* **PROBLEM DESCRIPTION**
From the first line to the last, copy the data exactly.
# # # #
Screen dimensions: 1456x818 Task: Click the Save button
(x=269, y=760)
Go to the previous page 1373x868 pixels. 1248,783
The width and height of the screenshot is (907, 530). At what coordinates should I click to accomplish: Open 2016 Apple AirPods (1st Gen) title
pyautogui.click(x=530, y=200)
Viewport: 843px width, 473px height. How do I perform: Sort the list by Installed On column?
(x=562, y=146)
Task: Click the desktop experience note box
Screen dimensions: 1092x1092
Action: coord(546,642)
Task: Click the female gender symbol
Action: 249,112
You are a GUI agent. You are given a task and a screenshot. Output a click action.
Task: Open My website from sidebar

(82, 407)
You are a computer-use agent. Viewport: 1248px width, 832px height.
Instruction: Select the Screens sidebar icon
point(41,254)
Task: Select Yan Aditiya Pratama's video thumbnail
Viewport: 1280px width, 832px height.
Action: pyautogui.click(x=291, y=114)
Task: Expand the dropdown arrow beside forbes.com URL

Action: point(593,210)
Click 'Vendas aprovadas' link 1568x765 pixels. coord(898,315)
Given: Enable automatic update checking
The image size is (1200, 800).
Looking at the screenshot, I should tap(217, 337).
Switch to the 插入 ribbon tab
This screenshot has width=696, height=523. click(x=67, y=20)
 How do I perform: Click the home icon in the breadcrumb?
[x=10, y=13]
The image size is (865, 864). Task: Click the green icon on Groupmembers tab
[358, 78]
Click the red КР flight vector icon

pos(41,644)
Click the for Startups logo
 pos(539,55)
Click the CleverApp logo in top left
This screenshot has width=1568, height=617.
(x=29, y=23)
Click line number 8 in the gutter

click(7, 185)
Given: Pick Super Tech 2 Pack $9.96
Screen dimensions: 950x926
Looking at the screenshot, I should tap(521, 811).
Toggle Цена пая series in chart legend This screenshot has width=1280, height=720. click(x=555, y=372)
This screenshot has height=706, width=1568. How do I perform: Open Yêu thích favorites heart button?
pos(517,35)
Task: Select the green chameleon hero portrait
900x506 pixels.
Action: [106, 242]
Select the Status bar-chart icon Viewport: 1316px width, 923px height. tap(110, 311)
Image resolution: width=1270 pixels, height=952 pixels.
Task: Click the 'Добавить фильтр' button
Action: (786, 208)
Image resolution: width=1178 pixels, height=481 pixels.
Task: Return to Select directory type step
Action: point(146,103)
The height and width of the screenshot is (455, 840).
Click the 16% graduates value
# # # #
* **SOLVED PROBLEM**
Screen dimensions: 1456x818 Task: Click the Save button
(x=269, y=760)
Go to the previous page 1373x868 pixels. 1248,783
The width and height of the screenshot is (907, 530). At what coordinates should I click to accomplish: Open 2016 Apple AirPods (1st Gen) title
pyautogui.click(x=530, y=200)
Viewport: 843px width, 473px height. How do I perform: Sort the list by Installed On column?
(x=562, y=146)
Task: Click the desktop experience note box
Screen dimensions: 1092x1092
Action: coord(546,642)
Task: Click the female gender symbol
Action: 249,112
You are a GUI agent. You are given a task and a screenshot. Output a click action.
Task: Open My website from sidebar

(82, 407)
You are a computer-use agent. Viewport: 1248px width, 832px height.
Instruction: Select the Screens sidebar icon
point(41,254)
Task: Select Yan Aditiya Pratama's video thumbnail
Viewport: 1280px width, 832px height.
Action: pyautogui.click(x=291, y=114)
Task: Expand the dropdown arrow beside forbes.com URL

Action: point(593,210)
Click 'Vendas aprovadas' link 1568x765 pixels. coord(898,315)
Given: Enable automatic update checking
The image size is (1200, 800).
Looking at the screenshot, I should tap(217, 337).
Switch to the 插入 ribbon tab
This screenshot has width=696, height=523. click(x=67, y=20)
 How do I perform: Click the home icon in the breadcrumb?
[x=10, y=13]
The image size is (865, 864). Task: Click the green icon on Groupmembers tab
[358, 78]
Click the red КР flight vector icon

pos(41,644)
Click the for Startups logo
 pos(539,55)
Click the CleverApp logo in top left
This screenshot has width=1568, height=617.
(x=29, y=23)
Click line number 8 in the gutter

click(7, 185)
Given: Pick Super Tech 2 Pack $9.96
Screen dimensions: 950x926
Looking at the screenshot, I should tap(521, 811).
Toggle Цена пая series in chart legend This screenshot has width=1280, height=720. click(x=555, y=372)
This screenshot has height=706, width=1568. How do I perform: Open Yêu thích favorites heart button?
pos(517,35)
Task: Select the green chameleon hero portrait
900x506 pixels.
Action: [106, 242]
Select the Status bar-chart icon Viewport: 1316px width, 923px height. tap(110, 311)
Image resolution: width=1270 pixels, height=952 pixels.
Task: Click the 'Добавить фильтр' button
Action: (786, 208)
Image resolution: width=1178 pixels, height=481 pixels.
Task: Return to Select directory type step
Action: point(146,103)
The height and width of the screenshot is (455, 840).
Click the 16% graduates value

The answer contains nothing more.